My beloved is like the roe or a young hart: behold, he standeth behind our wall, he looketh forth at the windows, showing himself through the lattice.
My beloved spake, and said unto me, Rise up, my love, my fair one, and come away.
For lo, the winter is past, the rain is over and gone;
The flowers appear on the earth; the time of the singing of birds is come, and the voice of the turtle is heard in our land;
The fig-tree putteth forth her green figs, and the vines with the tender grape give a good smell. Arise, my love, my fair one, and come away.'
But if there had been no Saint Francis to raise her to the foremost rank of shrines, and sanctify her with a special crown of holiness, Assisi would still be one of the most lovely cities in the garden of Umbria. She has grown like a fair white flower upon the brown slope of Monte Subasio, whose shoulder is a bulwark between the ragged Appennines and the soft valleys of Umbria.
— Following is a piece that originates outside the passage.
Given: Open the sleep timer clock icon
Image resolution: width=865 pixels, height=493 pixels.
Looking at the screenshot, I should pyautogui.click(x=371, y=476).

It is a sudden revelation, as though the landscape foreshadowed the history of Assisi, to stand on the windy height of her Rocca, and first to look down on the rolling Umbrian hills, clothed with the tender green of vines and olives, which have gentle streams meandering at their feet, and then to turn to the eastern slope of Subasio and see the brown and barren mountains ravening away to the horizon, like an angry sea, now towering into broken peaks, now falling back with steep, scarred sides, red as wounds where the ruddy limestone has been torn from them. On the one hand there is that Peace of God which St. Francis scattered through the turbulent thirteenth century, and which has lingered in the grass-grown streets of his native city; and, on the other, the bloody wars and revolutions which racked Assisi from the day that Rome first put its yoke upon her, to the sixteenth century, when she surrendered a second time to the Imperial city, and yielded up her keys to Paul III. For her history is one long tale of disasters. She fell a victim to so many conquerors--Totila, Charlemagne, Frederick Barbarossa, and the condottieri of her enemy Perugia--Biordo Michelotti, Braccio Fortebraccio, and Niccolò Piccinino. And from the sack of the terrible little man, Niccolò, Assisi never recovered: to this day there is a spacious olive-garden between the Rocca and the town itself, on which the disheartened Assisans had not the spirit to rebuild their ravished homes.
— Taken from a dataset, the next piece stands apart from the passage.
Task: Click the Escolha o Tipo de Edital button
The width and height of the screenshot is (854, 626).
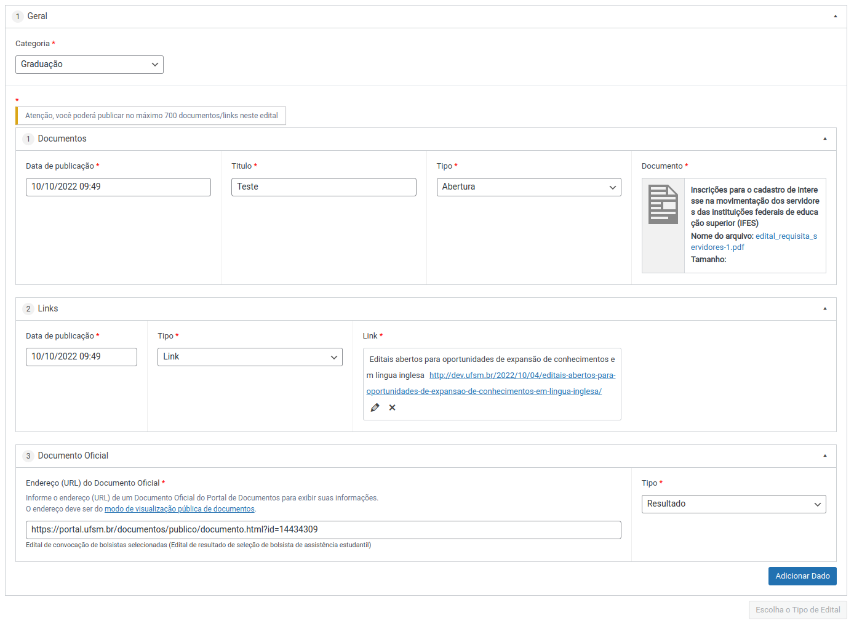Action: 797,610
Assisi is full of forgotten charms. No other city in Umbria, except proud Spoleto, can boast as many traces of her Roman greatness. Though her amphitheatre has vanished underground, its lines are clearly preserved by the houses which are built above it; there is a wonderful Roman cistern below the cathedral; there are fragments of a theatre, and a drain of excellent masonry in the Canon's garden; and in the Piazza Vittore Emanuele is the exquisite portico of the Temple of Minerva, which, legend says, was built by Dardanus of Troy. Be that as it may, this temple of the Goddess of Wisdom, which was long ago dedicated to the Mother of Christ, and on whose steps St. Francis often stood to preach, is one of the most perfect Roman temple-façades extant, notwithstanding the mass of mediaeval buildings which crowd in upon it, or the foreshortening of its pronaos, half sunk below the pavement of the piazza.
It would be difficult to find a more completely Gothic place than Assisi. Except for the great hotels near San Francesco, the sixteenth-century church of Santa Maria degli Angeli, and the palaces of the Via Superba, in which the spendthrift nobles of the seventeenth century entertained Queen Christina of Sweden, there is hardly anything in Assisi that is not of the Gothic age. If all the bricked-up loggias and windows of Assisi were opened out, she would look like a city frescoed by Benozzo Gozzoli.
And she has many treasures which the hurried traveller does not dream of. Who, for instance, ever remembers the ancient cathedral of Santa Maria Maggiore, and the Bishop's Palace, where Saint Francis renounced his earthly heritage; or climbs the hill to see the cathedral of San Rufino, with its wonderful Romanesque façade, mystic with strange carvings, and its font in which not only Francis, but the great Emperor Frederick II., was baptized? How many people have lingered to look at the little loggia of the Comacine masters at the foot of one of the stair-streets of Assisi, which seem to have been created by the imagination of Albrecht Dürer? Or the sunken loggia of the Monte Frumentario, one of the most ancient municipal buildings in Assisi, which still carries on its original business and makes loans of money and seed to the peasantry, so that they shall not be ruined in the lean years of agriculture? How many have seen the little Chapel of the Pilgrims, founded by the Confraternity of St. Anthony in honour of their saint as a hospice for poor pilgrims, though it is frescoed by Matteo de Gualdo and Mesastris of Foligno?
There are few even who have visited the minor relics of St. Francis,--the Carcere; the cell in the garden of San Rufino in which the Miracle of the Fiery Chariot took place; the little parish church of San Giorgio; and the chapels scattered through the fields of Umbria in which he worked and prayed.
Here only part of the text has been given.